→ Data to use
=== Section Start ===

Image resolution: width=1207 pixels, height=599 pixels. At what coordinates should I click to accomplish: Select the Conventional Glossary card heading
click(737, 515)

=== Section End ===
=== Section Start ===

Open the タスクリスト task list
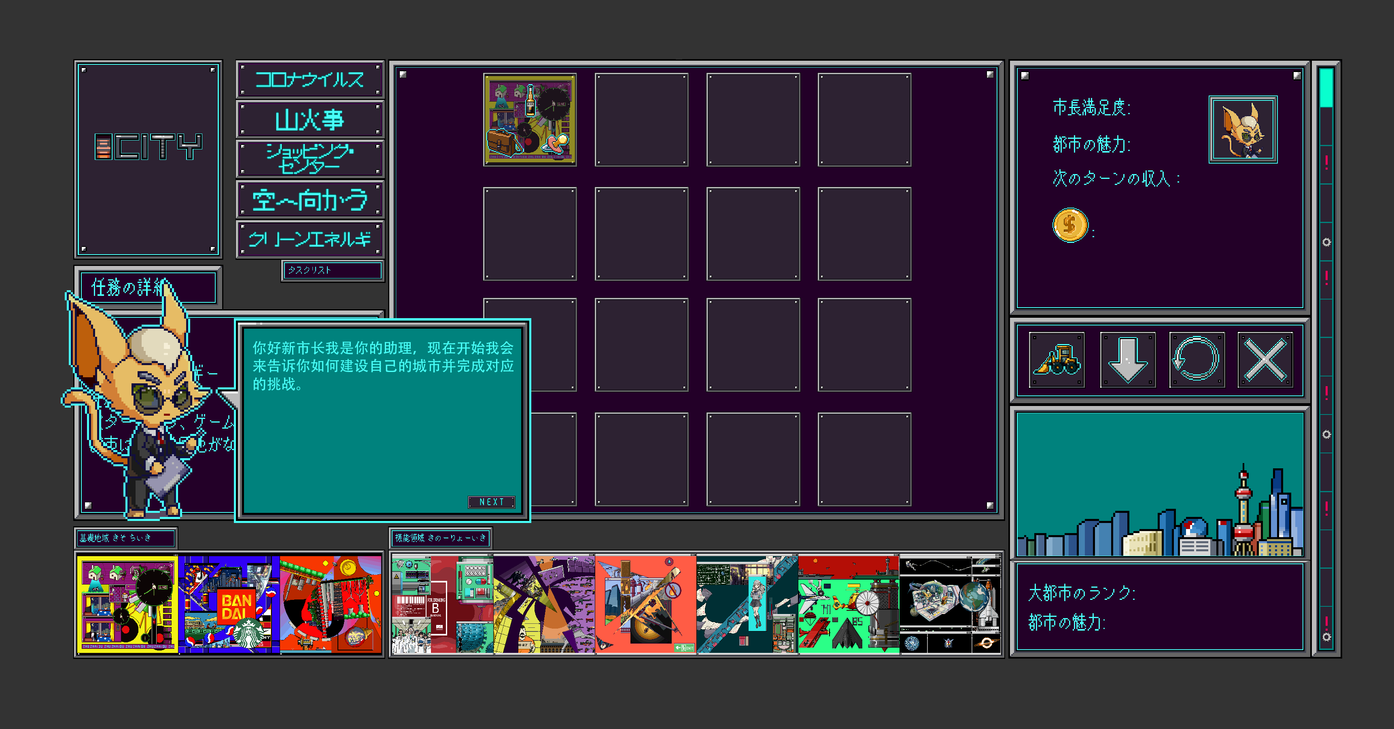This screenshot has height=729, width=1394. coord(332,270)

=== Section End ===
=== Section Start ===

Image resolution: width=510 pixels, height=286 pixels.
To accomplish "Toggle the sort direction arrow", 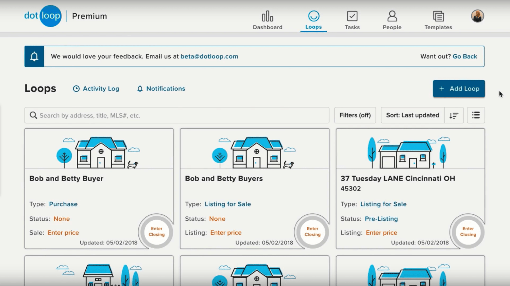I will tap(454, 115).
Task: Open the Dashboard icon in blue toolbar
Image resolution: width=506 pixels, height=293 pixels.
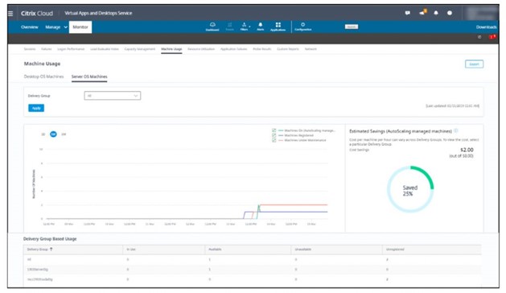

=== Section End ===

→ Your assignment
Please reproduce exactly the lines in the listing above from the one containing "Task: Open the Dashboard icon in blue toolbar" through the one containing "Image resolution: width=506", both included, and nothing more.

→ Output for this exercise
Task: Open the Dashboard icon in blue toolbar
Image resolution: width=506 pixels, height=293 pixels.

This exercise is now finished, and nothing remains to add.